On Intent: “What is your agenda? (Purpose, Plans and Programs). How can we be assured that you will think and act for the common good, and not for your interests (Does he/she have business or other organizational/familial connections to help and nurture)? Are you inclined to be autocratic and dictatorial before allowing participative management and inclusive outcomes?”

On Capabilities: “What are your unique, native strengths and past experiences that you can bring into your efficient and effective performance in your aspired role as leader of the country? Do you have training and experience as a leader in high office, to give confidence to the people that you know, understand and believe what the rules and laws of the land are, that you will abide and comply with these, thereby to protect the rights and freedoms of the people?”

On Results: “What is your track record? How have you proven that you deserve the trust of the people as seen in past results (actual performance, fulfillment of promises, delivery of objectives and commitments)?”

We can pose these questions to the six possible candidates for President in the May 9, 2022 national elections. There are no allusions to any of those “wannabe’s” as to their Character or Capabilities, nor judgment on their Integrity based on reputation or track record. We borrow the disclaimer of National Artist for Literature F. Sionil Jose in his novel, My Brother, My Executioner, 1988: “All the events and characters … are real only in the reader’s imagination.”

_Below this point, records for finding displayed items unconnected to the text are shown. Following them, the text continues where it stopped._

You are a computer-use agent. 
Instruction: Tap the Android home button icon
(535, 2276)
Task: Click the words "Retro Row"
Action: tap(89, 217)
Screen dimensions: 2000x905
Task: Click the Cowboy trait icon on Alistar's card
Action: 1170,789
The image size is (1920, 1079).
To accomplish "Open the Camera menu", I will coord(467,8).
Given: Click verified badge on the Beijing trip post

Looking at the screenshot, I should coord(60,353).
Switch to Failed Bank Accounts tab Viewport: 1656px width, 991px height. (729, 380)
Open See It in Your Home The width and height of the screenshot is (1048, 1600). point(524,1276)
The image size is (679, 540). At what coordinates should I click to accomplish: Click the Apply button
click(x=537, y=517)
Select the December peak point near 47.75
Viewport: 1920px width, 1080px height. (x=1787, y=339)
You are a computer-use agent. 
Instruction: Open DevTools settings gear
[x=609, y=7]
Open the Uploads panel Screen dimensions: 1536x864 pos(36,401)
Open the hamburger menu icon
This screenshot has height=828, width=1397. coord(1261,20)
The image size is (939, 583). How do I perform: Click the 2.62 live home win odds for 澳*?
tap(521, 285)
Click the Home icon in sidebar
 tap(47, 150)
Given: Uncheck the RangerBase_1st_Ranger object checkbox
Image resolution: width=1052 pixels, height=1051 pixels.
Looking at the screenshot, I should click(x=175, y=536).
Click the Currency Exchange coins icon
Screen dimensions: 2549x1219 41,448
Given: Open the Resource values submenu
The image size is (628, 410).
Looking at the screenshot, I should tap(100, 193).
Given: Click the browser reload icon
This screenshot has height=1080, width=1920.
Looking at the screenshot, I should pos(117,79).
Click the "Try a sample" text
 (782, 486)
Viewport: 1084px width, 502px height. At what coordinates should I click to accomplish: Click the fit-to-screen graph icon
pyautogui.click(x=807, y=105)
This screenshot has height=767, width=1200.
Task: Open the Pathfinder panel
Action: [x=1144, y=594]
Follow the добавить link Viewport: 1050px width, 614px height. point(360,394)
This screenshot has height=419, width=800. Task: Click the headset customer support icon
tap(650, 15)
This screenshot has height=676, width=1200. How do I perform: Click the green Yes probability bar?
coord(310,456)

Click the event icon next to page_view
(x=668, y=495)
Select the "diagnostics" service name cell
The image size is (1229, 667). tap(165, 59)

Best to learn from Stephen MR Covey that the first level of trusting is trusting oneself. “A man who does not trust himself cannot trust anyone else.” Am I credible to myself?

Covey suggests some questions one might ask oneself: “Am I fully clear on my values? Is there sometimes a mismatch between what I think and what I say, or between my actions and my values?”

Amelia H. C. Ylagan is a Doctor of Business Administration from the University of the Philippines.